The Immigration (Guardianship of Children) Act 1946 was a Commonwealth law. It defined an “immigrant child” as any person under the age of 21 years who came to Australia as an immigrant otherwise than in the charge of, or for the purpose of living in Australia under the care of, any parent or relative of that person. The Act vested legal guardianship of immigrant children during their minority in the Commonwealth Minister for Immigration. The Commonwealth Minister for Immigration was empowered to delegate all his powers of legal guardianship to any officer or authority of a State with respect to immigrant children received in that State.

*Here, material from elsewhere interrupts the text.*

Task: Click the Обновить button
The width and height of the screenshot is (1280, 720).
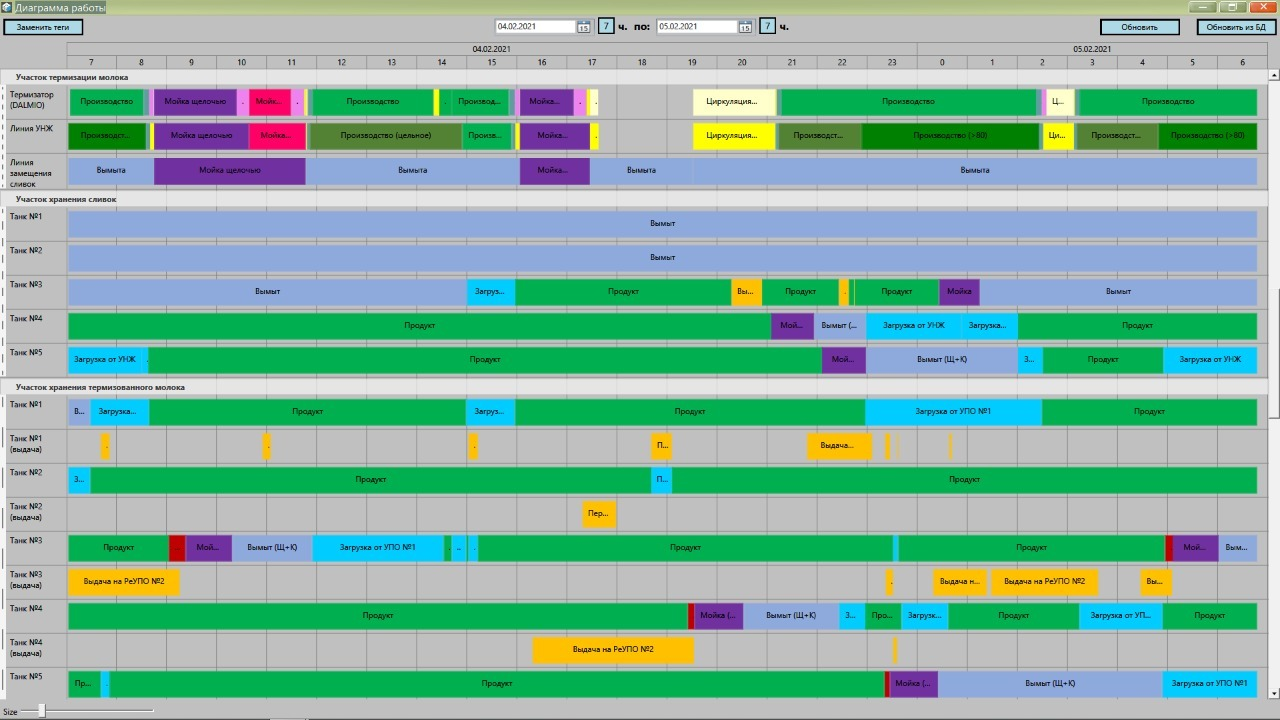Action: [x=1139, y=27]
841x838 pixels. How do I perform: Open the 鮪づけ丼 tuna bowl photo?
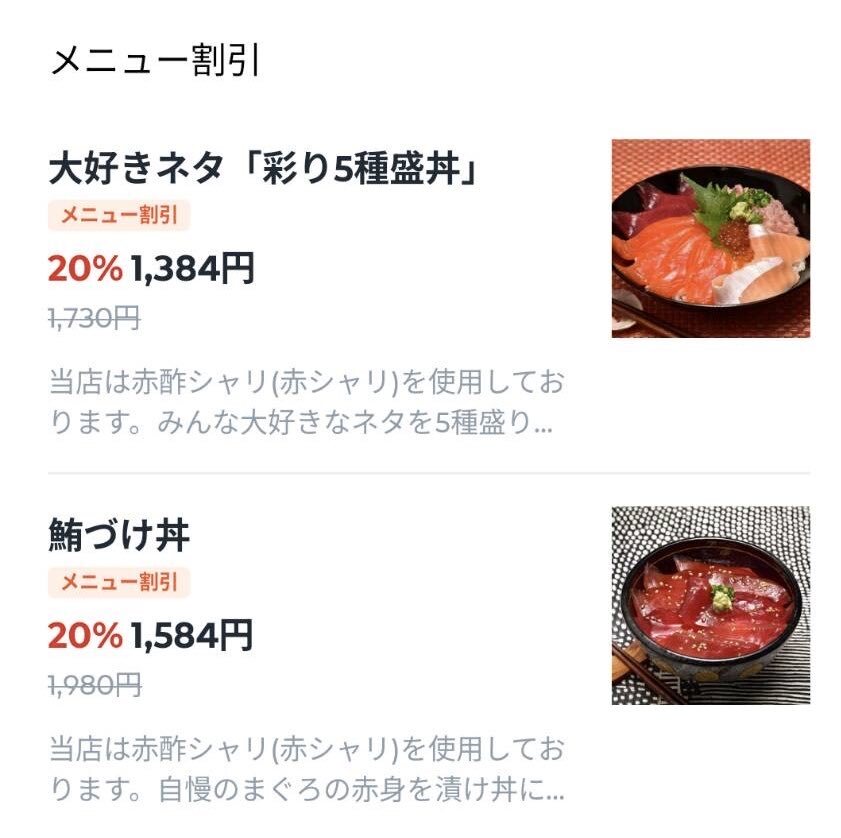tap(710, 605)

Under the Immigration (Guardianship of Children) Act 1946, the Minister’s legal guardianship continued until the minor reached majority (ie. turned 21) or was exempted from the provisions of the Act under a discretionary right of the Minister or delegate. Exemptions were usually only granted if the minor was over the age of 18 years and the custodial arrangements of the nominator satisfied the state department. The Act provided for the legal guardian (ie. the state department) to oversee custody of the minor and the estate of the minor and thus empowered the state department to make home visits, consent to the marriage of the minor and approve their transfer to another state or overseas.

Custodians included individuals and welfare and religious organisations such as the Big Brother Movement, Dr Barnardos Homes and institutions run by the Salvation Army and the Catholic, Presbyterian, Anglican and Methodist churches.